Just the tinge of anti-Muslim hatred in that manipulated one was meant to boost support for the conservative Christian American Family Association. (Author’s note: Run, don’t walk, to the bi-partisan FactCheck.org, a project of the nonpartisan Annenberg Public Policy Center, anytime you want to double-check how truthful a political statement might be.)

There’s hate just for hate’s sake: consider musician Ted Nugent’s recent comments about President Obama: “If Barack Obama becomes the president in November again, I will either be dead or in jail by this time next year.” He added: “If you can’t go home and get everybody in your lives to clean house in this vile, evil America hated administration, I don’t even know what you’re made out of.”

Is Nugent too hateful for you? There’s plain-old divisiveness in hate:  dusting off the script Hollywood used during the 1980’s cold-war era, Mitt Romney once mischaracterized Russia as our “number one geopolitical foe.” Granted, he was trying to slight President Obama for his conversation with Russia’s President Dmitry Medvedev during a meeting of international leaders. But Once a hated villain, then surely always a hated villain, no? Romney has taken much criticism for his lack of international finesse for this statement, so I guess the answer is no.

But the GOP Presidential nominee’s opponents have been just as offensive when they bring up Romney’s own religious beliefs. His Mormonism has regularl -- and alarmingly -- been touted as a reason for concern. Just Google “Romney Mormonism Dangerous” for the one million-plus search results to see the anti-Mormon hate out there.

Ah yes, religious-based hate, which abounds aplenty. It also brings us to the shame in hate. Consider the now oft-photographed images of Westboro Baptist Church supporters protesting at funerals of U.S. servicemen and women holding posters shouting, “God Hates Fags!”

Of course, hate isn’t just international or political or religious. Sometimes it’s just ignorant. Take for instance, the recent story of a young teen with Down syndrome who was prevented from boarding an American Airlines flight to take his first-class airline seat for a cross-country flight with his parents. The pilot believed he’d be disruptive and a potential danger once the flight was in-air.

Sure, I know some readers will counter that this wasn’t a case of hate, and perhaps it was merely discriminatory at most. But knowing that most types of discrimination -- racial, religious, national, etc. -- are based in hate, fear and ignorance, I’d argue it comes pretty darn close.

But worst of all, of course, there’s death in hate. Most recently, six people were gunned down and killed (and four others injured) at a Sikh Temple outside of Milwaukee. The gunman was a white supremacist.

On a week where we mark the 11th anniversary of September 11, do we need to be reminded of just how destructive hate can be? It was hate that attacked us that morning, and hatred for what we have always believed we stand for.

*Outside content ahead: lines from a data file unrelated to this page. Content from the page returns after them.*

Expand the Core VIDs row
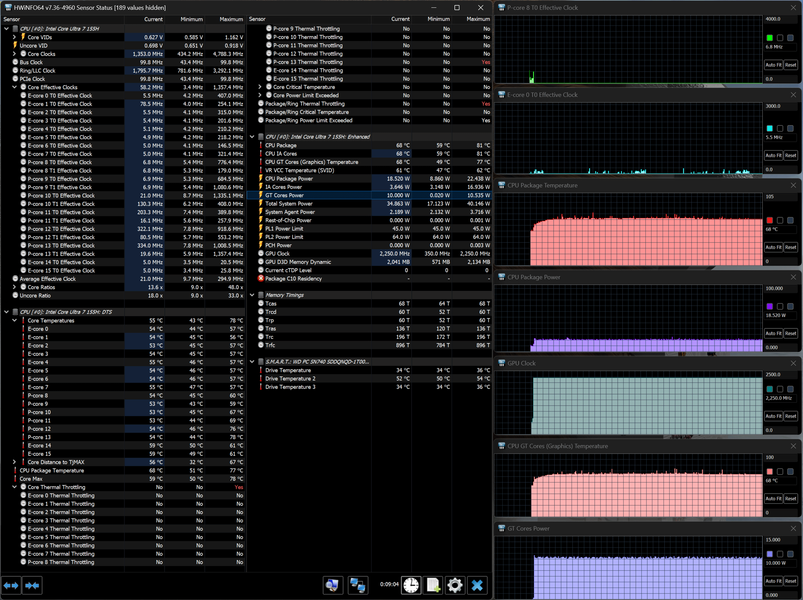The width and height of the screenshot is (803, 600). 15,37
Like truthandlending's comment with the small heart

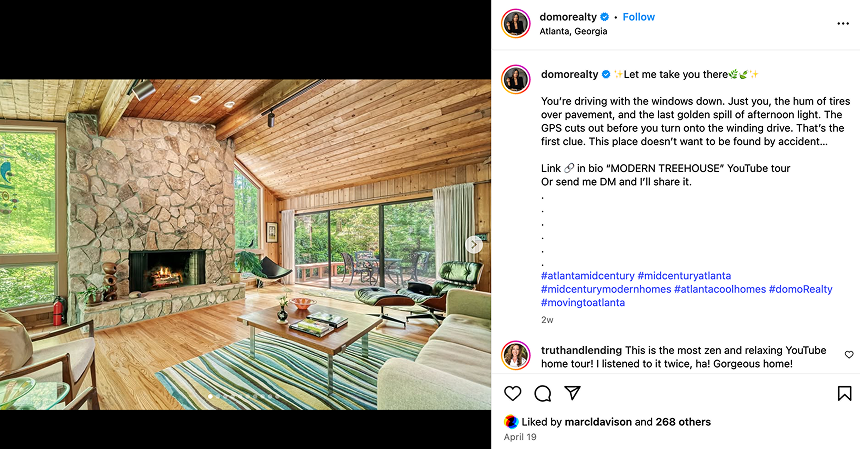pos(849,355)
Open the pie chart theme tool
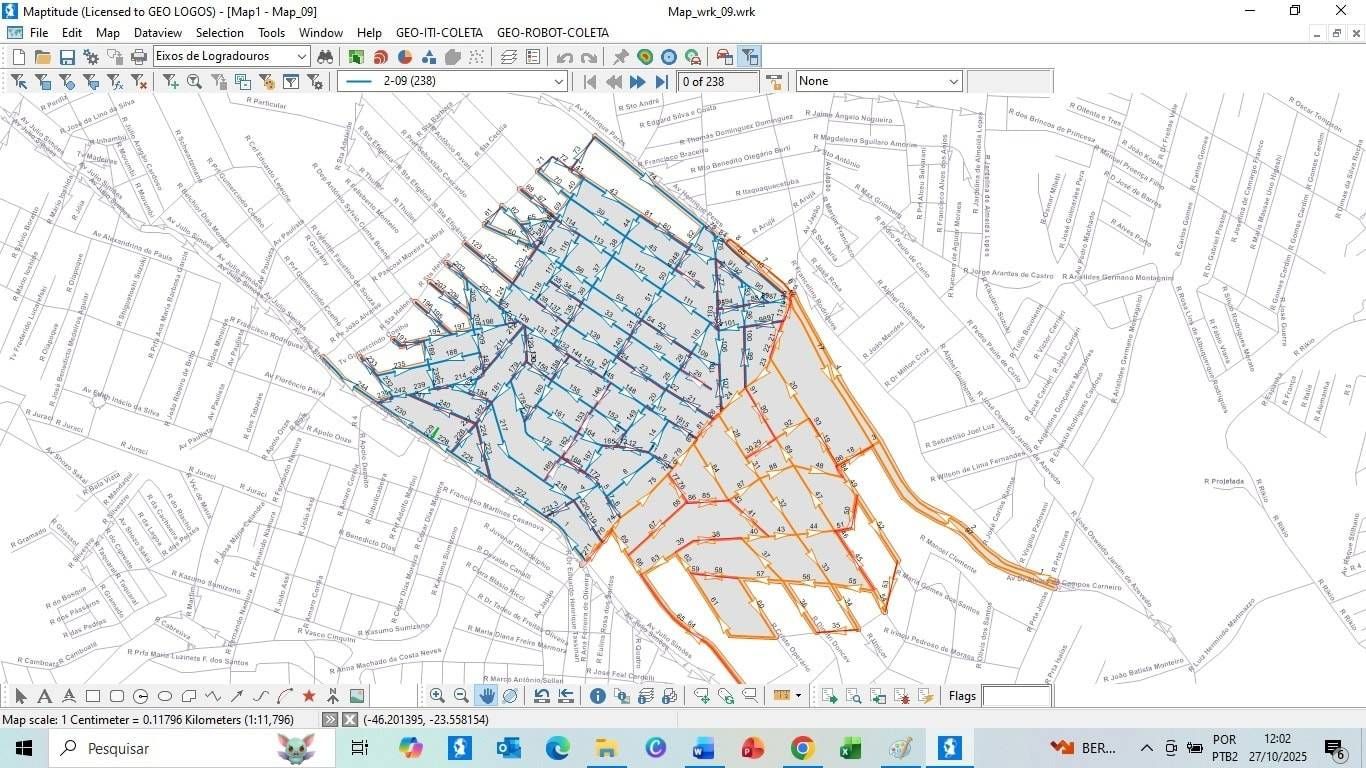The width and height of the screenshot is (1366, 768). tap(405, 57)
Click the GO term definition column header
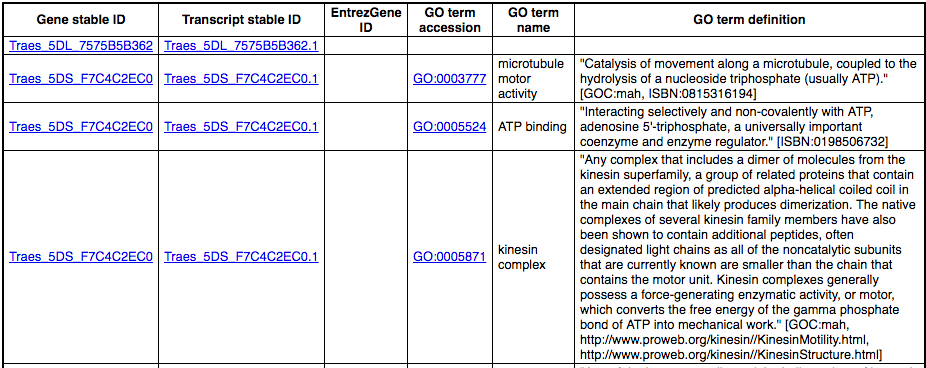The width and height of the screenshot is (926, 368). coord(749,19)
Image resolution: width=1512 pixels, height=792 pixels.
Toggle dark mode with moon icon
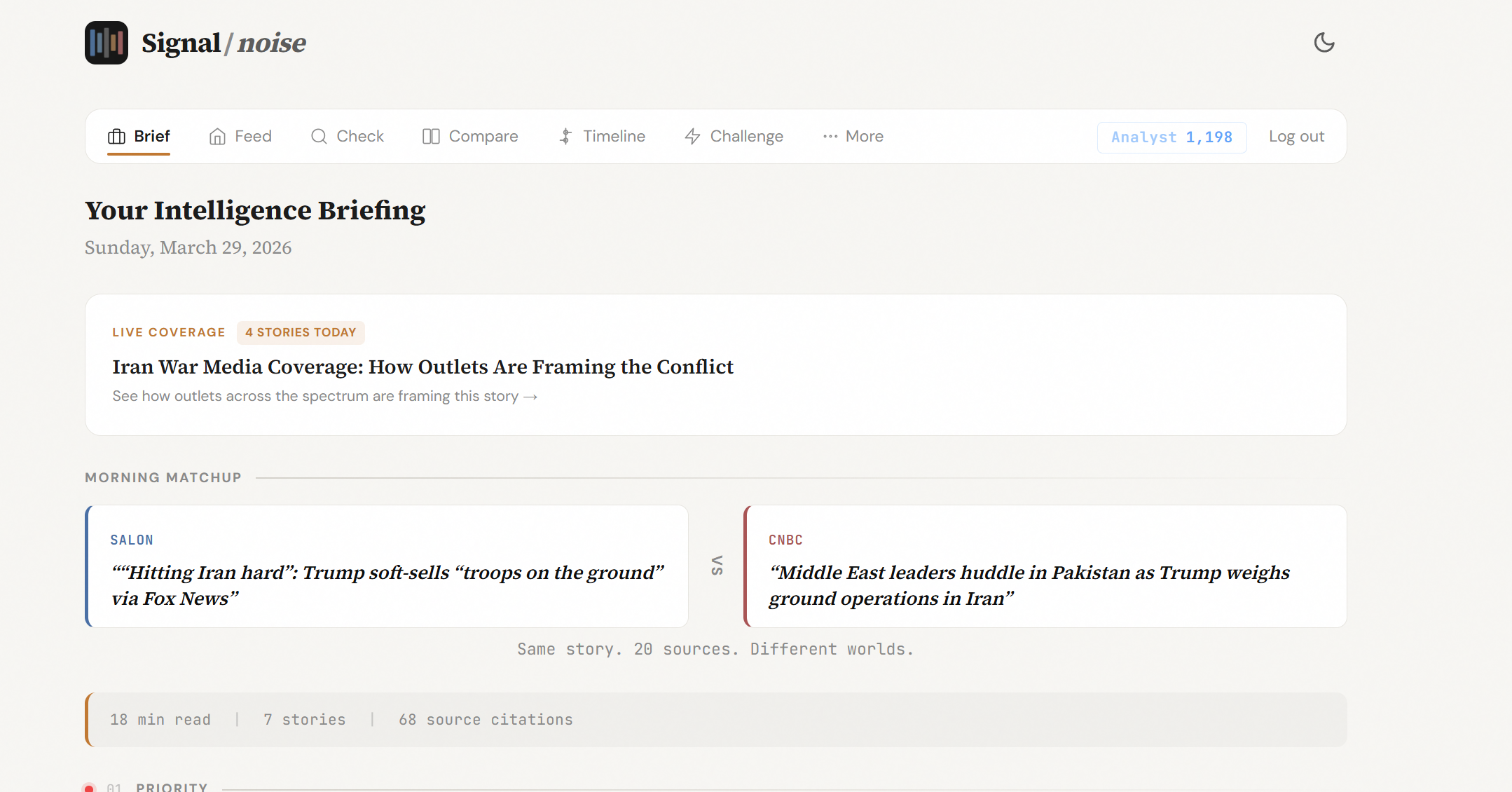pos(1324,43)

Sadly, we aren’t making sure that hate itself is something we need to defeat. If we continue to let hate stand in the way of our own progress here and abroad, there’s little we can accomplish. When it appears that hate is becoming a tenet of how we behave and believe politically, religiously, legislatively -- in every way -- then there is nothing right, good or credible that can ever triumph in that.